The alpha-factor receptor (Ste2p) stimulates mating of the yeast Saccharomyces cerevisiae. Ste2p belongs to the large family of G protein-coupled receptors that are characterized by seven transmembrane alpha-helices. Receptor activation is thought to involve changes in the packing of the transmembrane helix bundle. To identify residues that contribute to Ste2p activation, second-site suppressor mutations were isolated that restored function to defective receptors carrying either an F204S or Y266C substitution which affect residues at the extracellular ends of transmembrane domains 5 and 6, respectively. Thirty-five different suppressor mutations were identified. On their own, these mutations caused a range of phenotypes, including hypersensitivity, constitutive activity, altered ligand binding, and loss of function. The majority of the mutations affected residues in the transmembrane segments that are predicted to face the helix bundle. Many of the suppressor mutations caused constitutive receptor activity, suggesting they improved receptor function by partially restoring the balance between the active and inactive states. Analysis of mutations in transmembrane domain 7 implicated residues Ala281 and Thr282 in receptor activation. The A281T and T282A mutants were supersensitive to S. cerevisiae alpha-factor, but were defective in responding to a variant of alpha-factor produced by another species, Saccharomyces kluyveri. The A281T mutant also displayed 8.7-fold enhanced basal signaling. Interestingly, Ala281 and Thr282 are situated in approximately the same position as Lys296 in rhodopsin, which is covalently linked to retinal. These results suggest that transmembrane domain 7 plays a role in receptor activation in a wide range of G protein-coupled receptors from yeast to humans.

A microdomain formed by the extracellular ends of the transmembrane domains promotes activation of the G protein-coupled alpha-factor receptor.

The alpha-factor receptor (Ste2p) that promotes mating in Saccharomyces cerevisiae is similar to other G protein-coupled receptors (GPCRs) in that it contains seven transmembrane domains.

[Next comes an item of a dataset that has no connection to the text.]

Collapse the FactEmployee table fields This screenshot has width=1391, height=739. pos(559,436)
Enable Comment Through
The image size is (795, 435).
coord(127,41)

Previous studies suggested that the extracellular ends of the transmembrane domains are important for Ste2p function, so a systematic scanning mutagenesis was carried out in which 46 residues near the ends of transmembrane domains 1, 2, 3, 4, and 7 were replaced with cysteine. These mutants complement mutations constructed previously near the ends of transmembrane domains 5 and 6 to analyze all the extracellular ends. Eight new mutants created in this study were partially defective in signaling (V45C, N46C, T50C, A52C, L102C, N105C, L277C, and A281C). Treatment with 2-([biotinoyl] amino) ethyl methanethiosulfonate, a thiol-specific reagent that reacts with accessible cysteine residues but not membrane-embedded cysteines, identified a drop in the level of reactivity over a consecutive series of residues that was inferred to be the membrane boundary. An unusual prolonged zone of intermediate reactivity near the extracellular end of transmembrane domain 2 suggests that this region may adopt a special structure. Interestingly, residues implicated in ligand binding were mainly accessible, whereas residues involved in the subsequent step of promoting receptor activation were mainly inaccessible. These results define a receptor microdomain that provides an important framework for interpreting the mechanisms by which functionally important residues contribute to ligand binding and activation of Ste2p and other GPCRs.